- Job -
Edit the part that opens with the line containing "Tap the back arrow icon" and closes with the line containing "Screen dimensions: 1511x812 point(355,51)", swapping "Tap" for "Press" and keeping everything else the same. Give back only those lines, and leave the pictures out.

Item position entries
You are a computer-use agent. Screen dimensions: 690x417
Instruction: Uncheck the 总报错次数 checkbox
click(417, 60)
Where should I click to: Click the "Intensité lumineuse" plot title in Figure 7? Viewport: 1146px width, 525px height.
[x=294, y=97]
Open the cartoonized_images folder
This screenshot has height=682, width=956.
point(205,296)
--
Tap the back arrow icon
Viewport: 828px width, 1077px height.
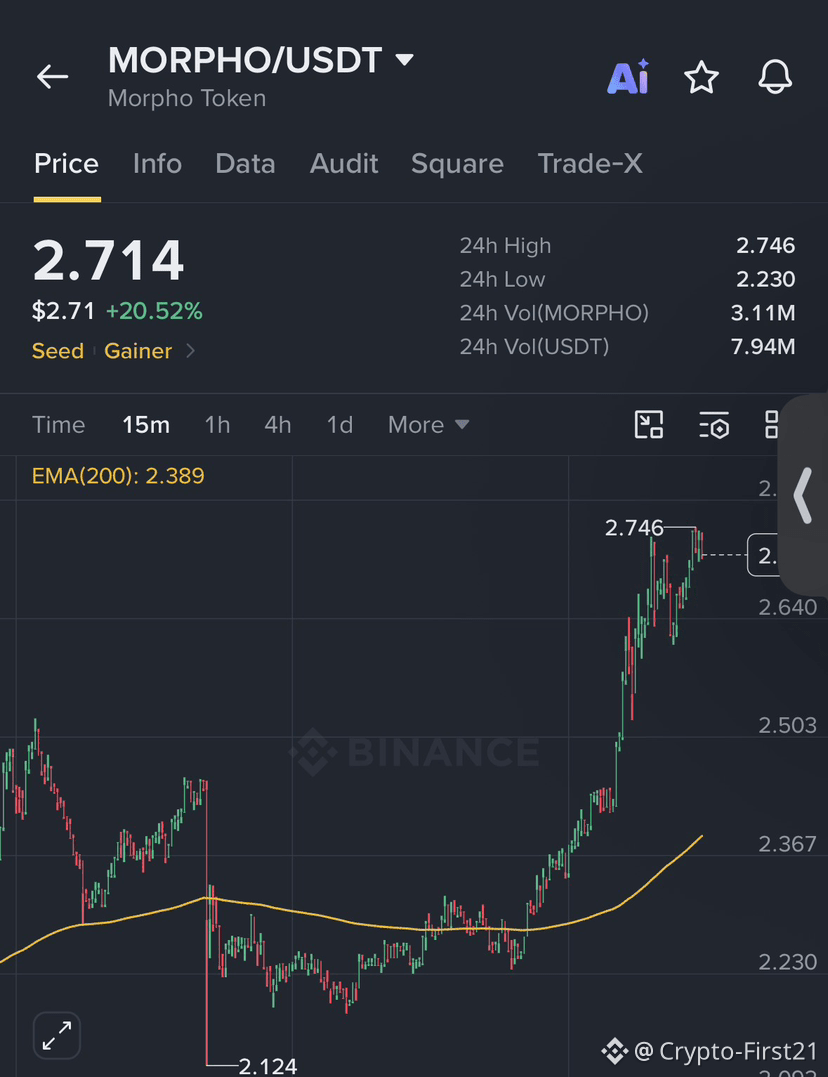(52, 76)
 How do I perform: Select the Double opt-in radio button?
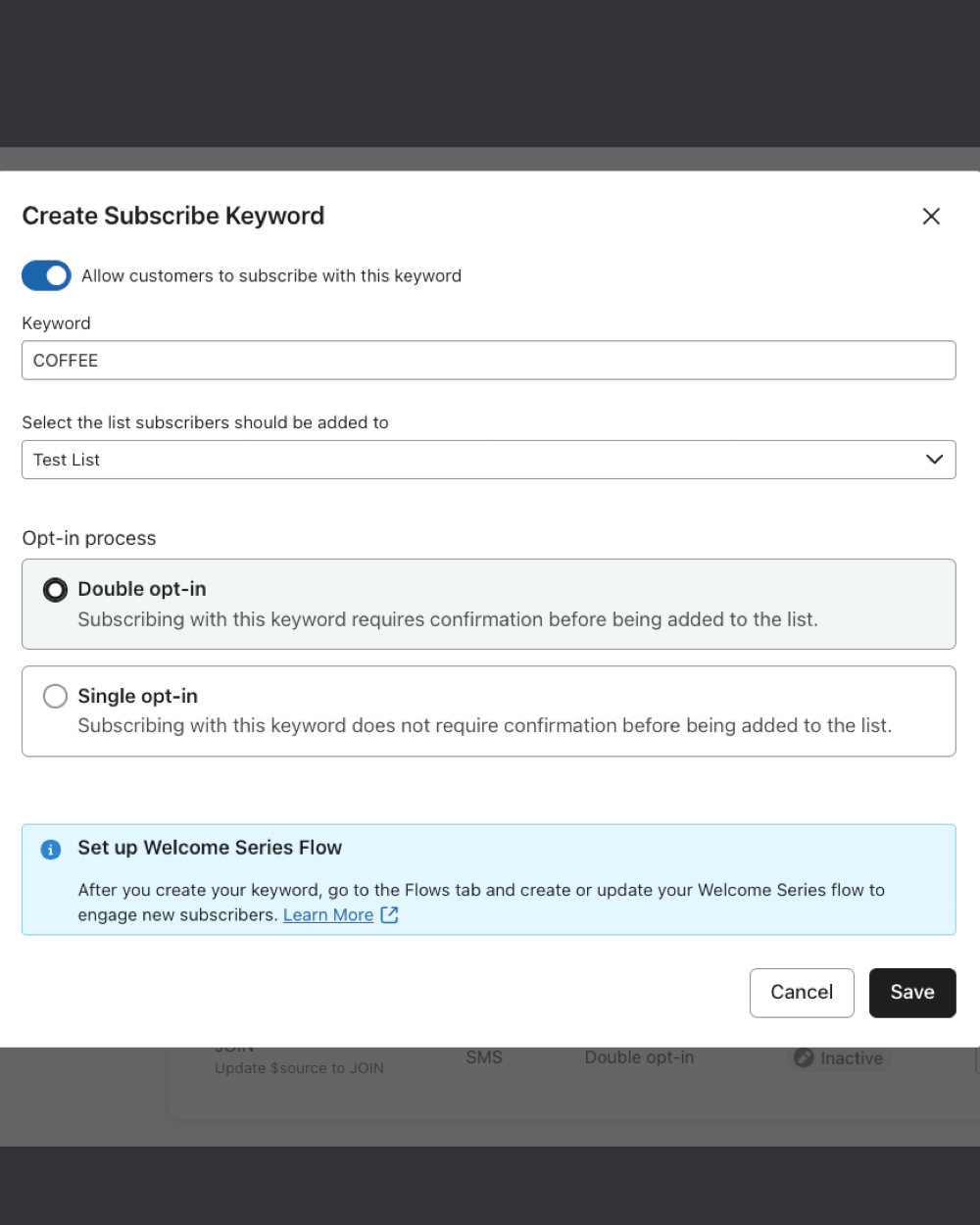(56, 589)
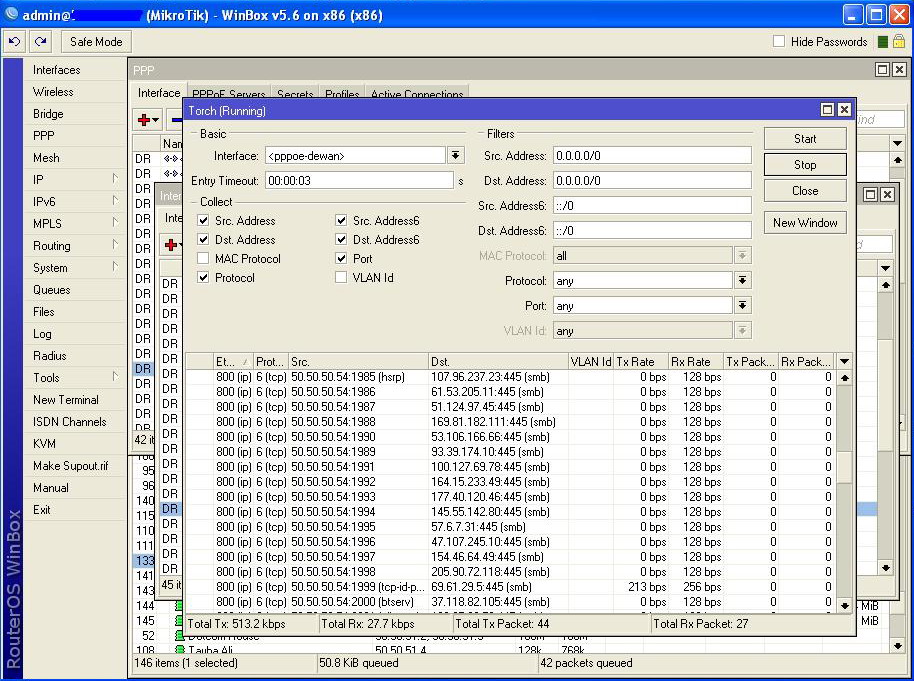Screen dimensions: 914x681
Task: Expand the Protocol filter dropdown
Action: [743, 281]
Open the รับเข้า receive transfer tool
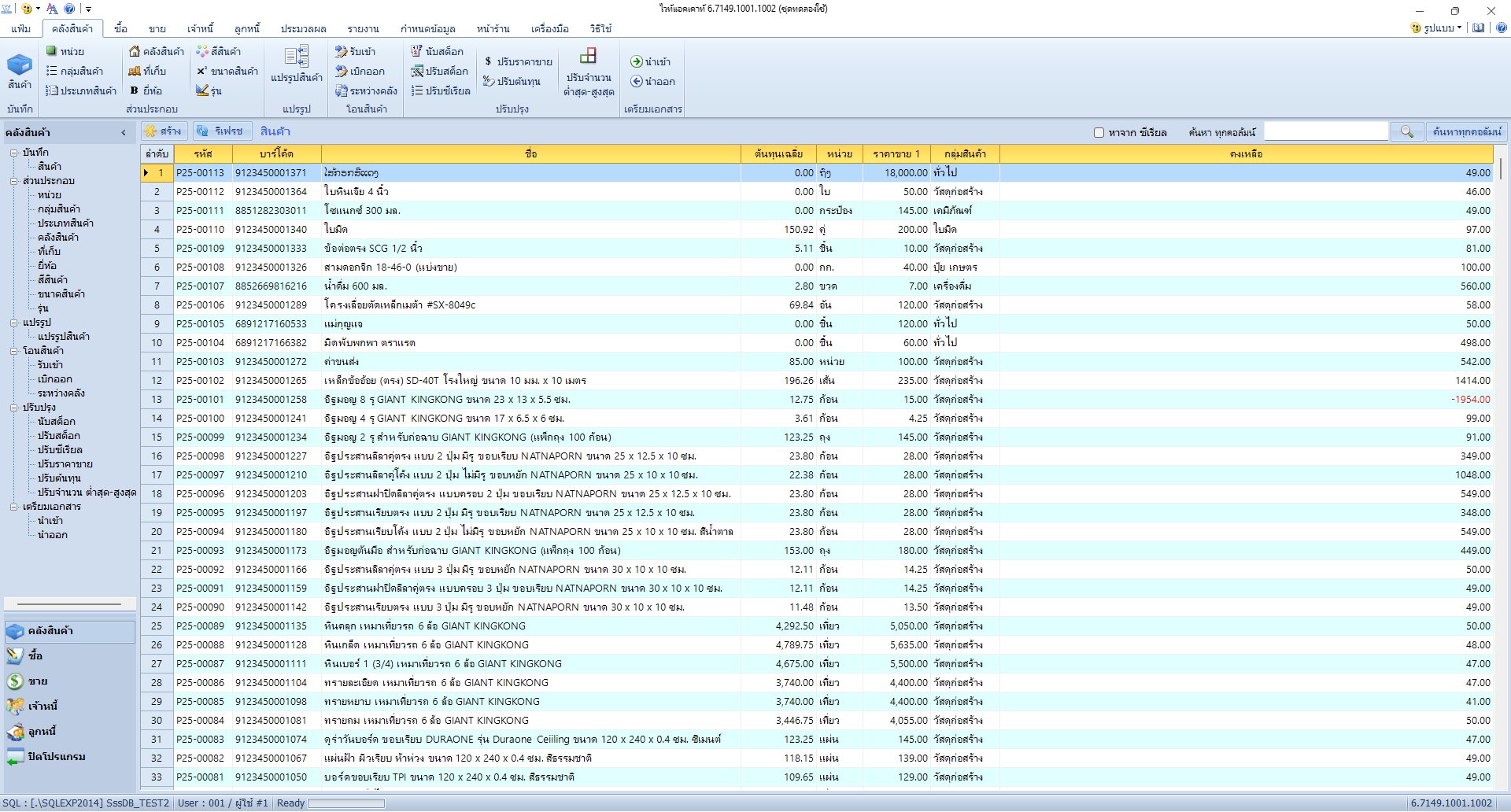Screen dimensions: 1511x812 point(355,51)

- Written solution -
Press the back arrow icon
Viewport: 828px width, 1077px height.
(52, 76)
 How do I perform: Select the Double opt-in radio button?
(56, 589)
Screen dimensions: 914x681
Task: Expand the Protocol filter dropdown
Action: [743, 281]
Open the รับเข้า receive transfer tool
Screen dimensions: 1511x812 point(355,51)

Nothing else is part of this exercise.